Filosofía en español 
Filosofía en español


Parte tercera Edad moderna

Libro II España en el siglo XVI

VIII

Medidas contra los moriscos de España, y su efecto.
 

Hemos visto lo que hizo Carlos V por extender la fe y dar unidad a la religión católica, en las Indias, en África y en las naciones europeas. Veamos ahora lo que hizo en favor de este gran principio en España.

Los Reyes Católicos, terminada la guerra de ocho siglos contra nuestros dominadores árabes y africanos, habían por una parte expulsado de España los judíos, por otra, contra lo capitulado en Granada, habían obligado a los moros que quedaron, o a recibir el bautismo de grado o por fuerza, o a evacuar el territorio español. En su lugar correspondiente emitimos ya nuestro juicio acerca de la justicia o la injusticia, de la conveniencia o inconveniencia de estas medidas. Carlos V encontró en España, señaladamente en sus provincias meridionales y orientales, multitud de estos moros fingidamente conversos, de estos cristianos por fuerza llamados moriscos, que habiendo renunciado solo en apariencia y forzados de la necesidad a la fe de sus padres, de secreto ejercían el culto y practicaban los ritos de la secta mahometana. Estos moriscos, de los cuales apenas uno de cada cinco mil habría recibido el bautismo de buena voluntad y con sincera intención, eran la gente más laboriosa, la más industrial, la más agricultora, y la más contribuyente de España.
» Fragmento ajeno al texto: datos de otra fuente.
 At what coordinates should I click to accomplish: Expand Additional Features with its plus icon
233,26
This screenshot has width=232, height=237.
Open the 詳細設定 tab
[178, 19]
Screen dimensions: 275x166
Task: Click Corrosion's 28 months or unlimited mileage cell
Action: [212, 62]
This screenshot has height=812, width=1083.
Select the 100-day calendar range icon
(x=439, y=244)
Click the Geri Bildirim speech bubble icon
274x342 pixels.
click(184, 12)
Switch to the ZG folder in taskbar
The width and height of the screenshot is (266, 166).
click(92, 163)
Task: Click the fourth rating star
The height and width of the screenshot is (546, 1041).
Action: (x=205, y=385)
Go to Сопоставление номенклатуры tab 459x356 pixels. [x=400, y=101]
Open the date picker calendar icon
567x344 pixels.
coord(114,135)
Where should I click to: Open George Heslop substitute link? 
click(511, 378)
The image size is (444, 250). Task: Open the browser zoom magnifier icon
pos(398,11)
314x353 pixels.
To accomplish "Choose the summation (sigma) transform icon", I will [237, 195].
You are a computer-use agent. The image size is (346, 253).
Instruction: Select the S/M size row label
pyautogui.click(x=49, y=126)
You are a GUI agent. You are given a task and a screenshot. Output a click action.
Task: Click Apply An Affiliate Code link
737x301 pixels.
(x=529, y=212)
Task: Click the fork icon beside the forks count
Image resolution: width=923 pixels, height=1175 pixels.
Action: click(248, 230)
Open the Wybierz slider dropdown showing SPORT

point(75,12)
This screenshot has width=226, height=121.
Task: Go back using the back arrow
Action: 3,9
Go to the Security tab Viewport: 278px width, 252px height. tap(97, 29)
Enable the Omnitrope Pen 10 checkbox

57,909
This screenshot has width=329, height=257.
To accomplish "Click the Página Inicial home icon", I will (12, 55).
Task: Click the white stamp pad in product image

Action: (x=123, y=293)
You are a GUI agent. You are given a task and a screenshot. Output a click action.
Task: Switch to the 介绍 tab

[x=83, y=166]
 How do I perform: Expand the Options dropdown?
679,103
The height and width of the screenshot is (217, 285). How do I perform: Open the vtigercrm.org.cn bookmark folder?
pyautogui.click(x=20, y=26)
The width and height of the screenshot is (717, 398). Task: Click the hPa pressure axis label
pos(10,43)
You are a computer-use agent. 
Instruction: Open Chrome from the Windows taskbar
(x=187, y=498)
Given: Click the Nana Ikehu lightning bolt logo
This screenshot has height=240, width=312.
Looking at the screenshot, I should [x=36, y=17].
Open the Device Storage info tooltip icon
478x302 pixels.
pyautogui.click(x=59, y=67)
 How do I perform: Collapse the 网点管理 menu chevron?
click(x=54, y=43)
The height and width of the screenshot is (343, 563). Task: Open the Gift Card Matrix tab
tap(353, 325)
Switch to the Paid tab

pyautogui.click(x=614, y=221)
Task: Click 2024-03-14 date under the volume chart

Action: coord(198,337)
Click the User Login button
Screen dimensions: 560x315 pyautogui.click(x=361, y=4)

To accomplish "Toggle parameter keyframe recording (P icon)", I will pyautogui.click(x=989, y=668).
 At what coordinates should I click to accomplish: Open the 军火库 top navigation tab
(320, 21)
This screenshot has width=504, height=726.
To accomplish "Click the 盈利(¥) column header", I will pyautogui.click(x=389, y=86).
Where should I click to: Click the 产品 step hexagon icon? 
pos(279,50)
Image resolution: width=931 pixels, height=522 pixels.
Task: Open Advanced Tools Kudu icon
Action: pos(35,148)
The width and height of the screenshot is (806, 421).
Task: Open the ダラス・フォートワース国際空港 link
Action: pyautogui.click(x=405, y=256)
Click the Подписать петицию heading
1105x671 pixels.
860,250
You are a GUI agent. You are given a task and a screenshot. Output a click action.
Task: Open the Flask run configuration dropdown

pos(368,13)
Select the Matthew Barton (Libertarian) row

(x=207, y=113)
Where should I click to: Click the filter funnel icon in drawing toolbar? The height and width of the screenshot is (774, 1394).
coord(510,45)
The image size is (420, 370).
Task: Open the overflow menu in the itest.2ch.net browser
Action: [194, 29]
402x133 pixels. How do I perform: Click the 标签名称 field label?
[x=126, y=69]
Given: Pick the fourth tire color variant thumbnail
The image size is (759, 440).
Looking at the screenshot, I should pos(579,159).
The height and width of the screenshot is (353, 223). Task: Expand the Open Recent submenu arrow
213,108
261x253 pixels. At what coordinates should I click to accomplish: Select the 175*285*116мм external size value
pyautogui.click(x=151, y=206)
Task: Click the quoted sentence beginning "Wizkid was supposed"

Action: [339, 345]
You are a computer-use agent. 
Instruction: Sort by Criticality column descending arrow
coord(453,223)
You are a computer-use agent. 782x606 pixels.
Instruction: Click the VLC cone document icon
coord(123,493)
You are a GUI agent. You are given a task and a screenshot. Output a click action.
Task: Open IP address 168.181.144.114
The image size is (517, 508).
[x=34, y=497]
Los nobles de Valencia se habían servido de ellos como de sus más fieles auxiliares en la guerra de las Germanías contra los populares agermanados. Interés era de los nobles conservar los que les pagaban las rentas más saneadas y pingües. Pero el rey de España no podía consentir que aquellos falsos cristianos fueran un embarazo constante al principio de la unidad religiosa.

¿Qué medio debería adoptarse con esta gente tan tenaz y obstinada? Arrojarlos del reino, sobre ser aventurado en razón a ser una raza belicosa y fuerte, era además dejar las tierras más fértiles sin sus más afanosos cultivadores, despoblar las comarcas más bellas de España, y privar al erario de sus más lucidos recursos. Tolerar que siguieran en sus creencias y con sus ceremonias muslímicas, era contra los planes políticos del monarca y lo rechazaba el espíritu del pueblo. Instruirlos, civilizarlos, atraerlos con la doctrina, con la política, y con la predicación, parecía ser lo más conveniente y provechoso, y también lo mas evangélico. Sin embargo Carlos V los obligó a optar entre el cristianismo o la expulsión, porque así opinó la junta de consejeros, teólogos e inquisidores, que reunió para tratar de los de Valencia. De aquí la primera resistencia de los moriscos valencianos; sus gestiones y tratos con el emperador para comprar con dinero, o el ejercicio de su culto, o por lo menos la exención del yugo inquisitorial, o siquiera la prórroga del plazo de su salida; de aquí la multiplicación y diversidad de los edictos imperiales e inquisitoriales; de aquí la repetición de los bautismos forzosos; de aquí por último la porfiada y sangrienta guerra de la fragosa tierra de Espadán, en que se logró subyugar y bautizar a los moriscos que sobrevivieron, pero no inocularles la fe (1525).

Por iguales medios se sometió a los conversos aragoneses, también rebelados; y aunque las providencias con los granadinos fueron de otro género, la asamblea-concilio de Sevilla quiso obligarlos a renunciar a todo lo que aman más los hombres, su religión, su lengua, sus vestidos, sus costumbres. Aquellos al fin obtuvieron a fuerza de oro que se alzara el secuestro de sus bienes y se les permitiera seguir usando sus trajes por el tiempo que el emperador les quisiera consentir.

¿Cuál era el fruto de estas medidas violentas? Al pasar Carlos V diez años más adelante por el reino de Aragón, supo que todos los moriscos de Aragón, Valencia y Cataluña, continuaban tan apegados como antes a sus creencias, y que aún se entendían con sus antiguos hermanos los moros de África. Las providencias que por su mandado o con su autorización tomó entonces el inquisidor general, no fueron sino como la ceniza que se arroja sobre el fuego, que parece apagarlo y no hace sino encubrirlo para que con el tiempo vuelva a revivir. Distraído después el emperador en las guerras exteriores, las más de ellas contra herejes e infieles, no advirtió que los mahometanos de su reino quedaban sujetos pero no convencidos, que eran bautizados pero no creyentes, que se sometían a las prácticas cristianas pero profesaban el islamismo, y Carlos dejó en herencia a su hijo, y aun a su nieto, los dos Felipes, el germen de las sangrientas guerras de los rebeldes e indómitos moriscos.